Vanilla

Vanilla Bean Mug Cake

Soft, buttery, with real vanilla flecks. The blank canvas of mug cakes.

  • Prep 2 min
  • Cook 1m 20s
  • Total 4 min
  • Difficulty Easy
Vanilla bean mug cake in a white ceramic mug on a linen napkin

Steps

  1. In a 10-12 oz mug, fork-whisk the flour, sugar, baking powder, and salt until the sugar disappears into the flour.

  2. Add the melted butter, milk, egg yolk, and vanilla. Stir slowly — fast mixing develops gluten and the crumb turns rubbery.

  3. Microwave on high for 70-80 seconds. Stop early; vanilla cake dries out faster than chocolate.

  4. Rest 60 seconds. The center finishes setting and the vanilla aroma sharpens.

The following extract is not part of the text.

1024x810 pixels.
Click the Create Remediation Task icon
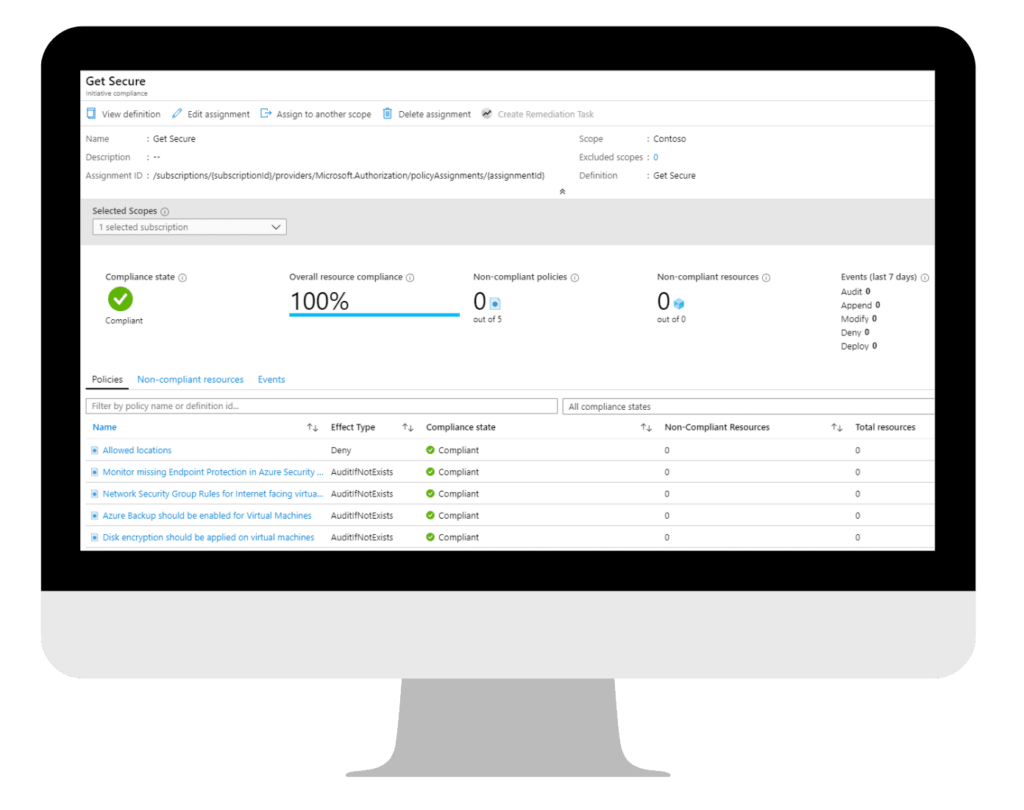[x=487, y=114]
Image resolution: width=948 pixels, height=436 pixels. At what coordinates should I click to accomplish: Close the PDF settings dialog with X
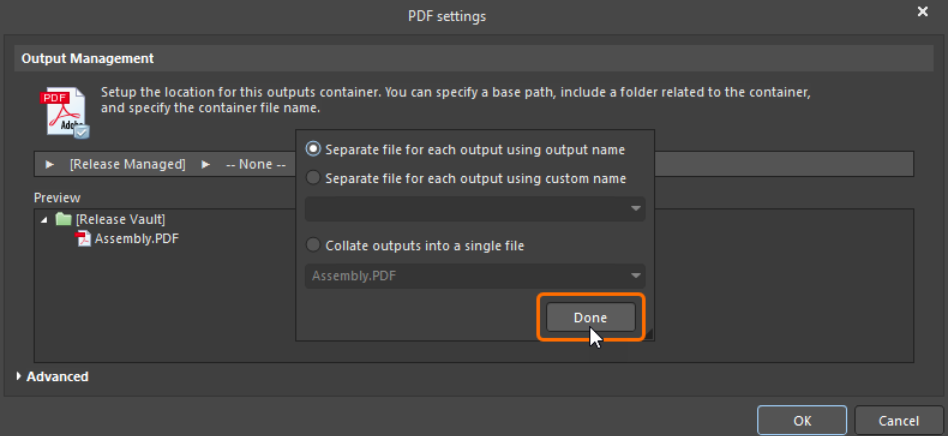click(x=922, y=12)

Tips from the test kitchen

Save the leftover egg white in a jar; two of them plus a splash of milk make a tiny microwave omelet for breakfast tomorrow.

Success guide

Make it work the first time

Expected texture

Expect a pale, tender cake with a clean vanilla crumb. Vanilla dries faster than chocolate, so stop as soon as the top looks set.

Success tips

  • Use a microwave-safe mug with visible headroom. If the batter fills more than about half the mug, move it to a larger mug before cooking.
  • Start with the lower end of the microwave time in the steps. Add time in short bursts only if the center still looks wet.
  • Let the cake rest before eating. The crumb keeps setting after the microwave stops, and the mug will be very hot.
  • This recipe uses yolk for richness. Stir gently after it goes in so the cake stays tender instead of springy.

Substitutions

Milk
Whole milk gives the softest crumb. Unsweetened oat or almond milk can work, but the cake may taste a little lighter.
Fat
Melted butter gives flavor. Neutral oil can make the crumb softer, but the cake will taste less buttery.
Flour
Do not assume a direct gluten-free flour swap unless the blend is labeled cup-for-cup; the texture may turn gummy.
Egg
Use the yolk only when the recipe asks for it. A whole egg adds too much protein for one mug and can make the cake rubbery.

Troubleshooting

Rubbery texture
Usually caused by overmixing, overcooking, or too much egg for one mug. Mix only until no dry flour remains and stop at the first set-top cue.
Dry crumb
The cake likely cooked too long. Next time start at the low end of the time range and let rest instead of microwaving until fully dry.
Overflow
The mug was too small or too full. Use more headroom and set the mug on a paper towel if your microwave runs hot.
Wet center
Microwave in one short burst, then rest again. A slightly glossy center is fine; a puddle of batter needs more time.

Variations

  • Fold in sprinkles after mixing for a birthday-cake version.
  • Top the warm cake with berries or jam after microwaving.